Blog

Pandas DataFrame Validation with Pydantic - Part 2

In part 1 of the article we learned about dynamic typing, Pydantic and decorators.

In this part we will learn how to combine these concepts for Pandas DataFrame validation in our codebase.

  1. Combining Decorators, Pydantic and Pandas - Combine section 2. and 3. of Part 1 to showcase how to use them for output validation.
  2. Let's define ourselves a proper spaceship!
  3. Summary

1. Combining Decorators, Pydantic and Pandas

Let's define a validate_data_schema decorator hat does data validation for functions returning a pandas.DataFrame:

import pandas as pd
from pydantic.main import ModelMetaclass
from typing import List

def validate_data_schema(data_schema: ModelMetaclass):
    """This decorator will validate a pandas.DataFrame against the given data_schema."""

    def Inner(func):
        def wrapper(*args, **kwargs):
            res = func(*args, **kwargs)
            if isinstance(res, pd.DataFrame):
                # check result of the function execution against the data_schema
                df_dict = res.to_dict(orient="records")
                
                # Wrap the data_schema into a helper class for validation
                class ValidationWrap(BaseModel):
                    df_dict: List[data_schema]
                # Do the validation
                _ = ValidationWrap(df_dict=df_dict)
            else:
                raise TypeError("Your Function is not returning an object of type pandas.DataFrame.")

            # return the function result
            return res
        return wrapper
    return Inner

Now that was easy, and we can go on using it. Just kidding ;) Let's look at it a little closer.

The decorator first takes a Pydantic model data_schema (e.g. DictValidator class from above) as an input.

The Inner(): and wrapper(): calls are some necessary wrapping before the function wrapped is executed, and the results is saved to the res object.

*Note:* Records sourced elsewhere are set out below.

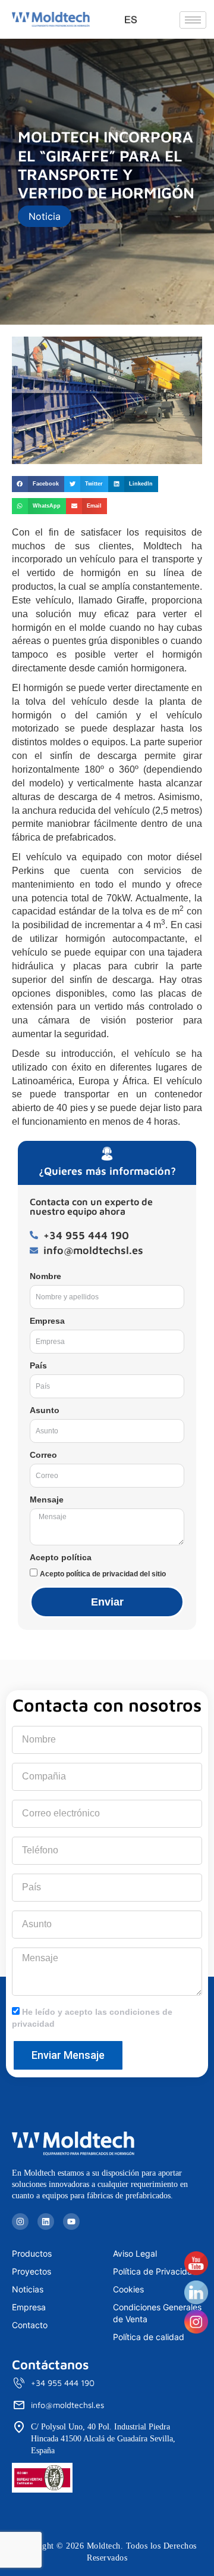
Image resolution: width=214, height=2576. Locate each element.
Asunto (44, 1410)
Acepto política (61, 1557)
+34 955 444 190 (63, 2383)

If the res object is not a pandas.DataFrame, a TypeError is raised.

If it is a pandas.DataFrame, the frame is transformed to a List[Dict], a small ValidationWrap helper class is created, and then the validation happens by passing the df_dict to the ValidationWrap class.

If there is any problem with the content of the pandas.DataFrame that does not fit with the defined Pydantic model, an error will be raised.

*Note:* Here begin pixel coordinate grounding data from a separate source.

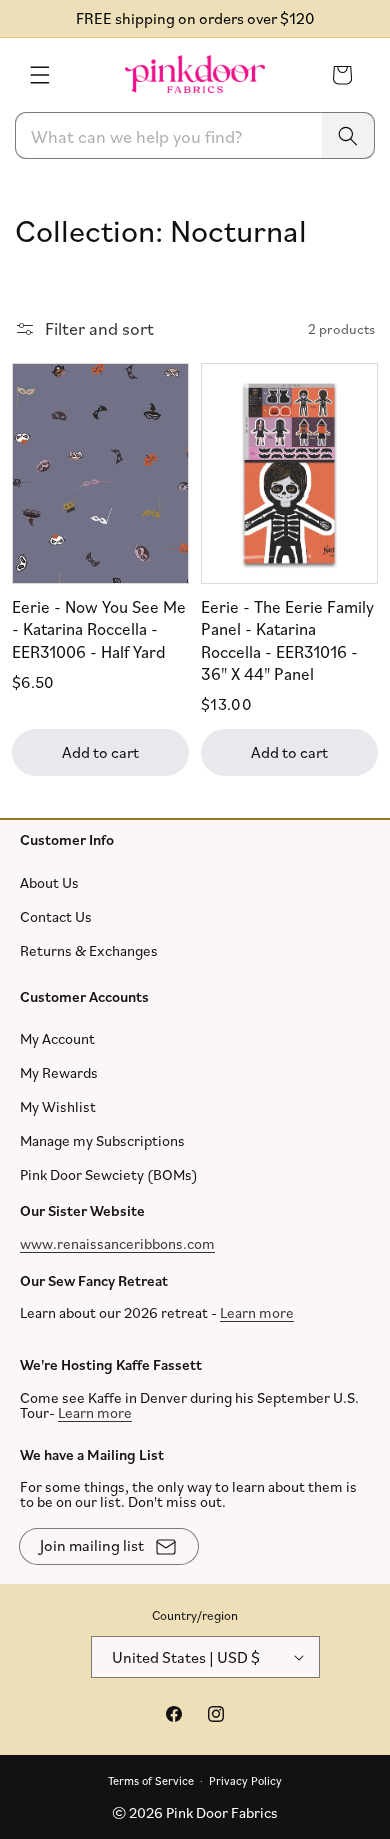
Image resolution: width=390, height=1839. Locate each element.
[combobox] (195, 135)
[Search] (348, 135)
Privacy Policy (245, 1779)
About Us (49, 881)
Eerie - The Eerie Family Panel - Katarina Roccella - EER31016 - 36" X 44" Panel (287, 639)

If everything is fine, the res object is returned.

Let's test it out with a toy example!

from pydantic import BaseModel, Field
# We expect a DataFrame with the columns id, name and height.
# id must be an int >= 1, name a string shorter than 20, and height is a float between 0 and 250.
class AvatarFrameDefinition(BaseModel):
    id: int = Field(..., ge=1)
    name: str = Field(..., max_length=20)
    height: float = Field(..., ge=0, le=250, description="Height in cm.")

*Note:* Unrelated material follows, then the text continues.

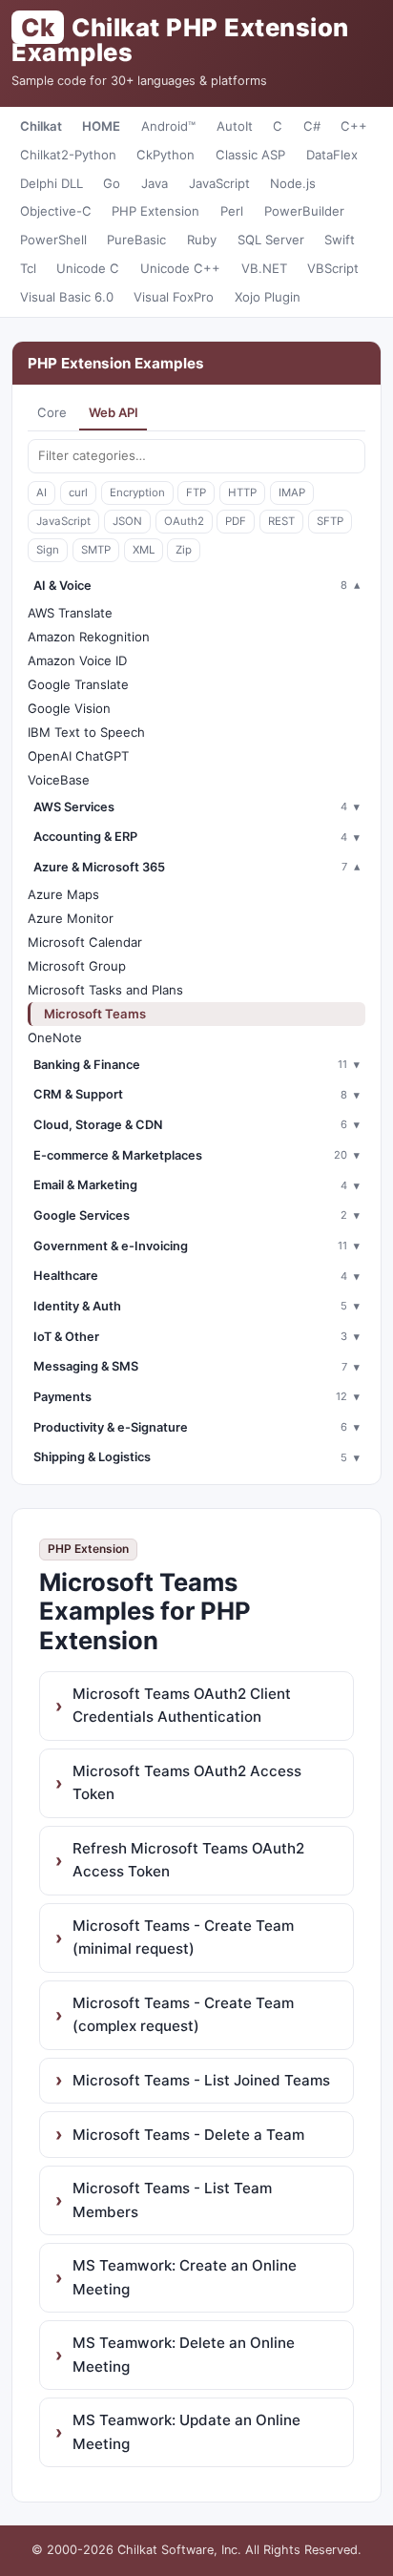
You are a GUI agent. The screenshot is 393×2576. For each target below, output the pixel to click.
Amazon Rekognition (89, 636)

@validate_data_schema(data_schema=AvatarFrameDefinition)
def return_user_avatars(user_id: int) -> pd.DataFrame:
    # Let's use the user_id as the height for the Mustermann avatar to trigger the validation.
    return pd.DataFrame(
         [
         {"id": user_id, "name": "Sebastian", "height": 178.0},
         {"id": user_id, "name": "Max", "height": 218.0},
         {"id": user_id, "name": "Mustermann", "height": user_id },
        ]
    )
return_user_avatars(user_id=42)  # works

from pydantic import ValidationError

try:
    return_user_avatars(user_id=342) # gives an error!
except ValidationError as e:
    print(e)
1 validation error for ValidationWrap
df_dict -> 2 -> height
  ensure this value is less than or equal to 250 (type=value_error.number.not_le; limit_value=250)

The decorator works as expected! To be sure, let's assert it some more!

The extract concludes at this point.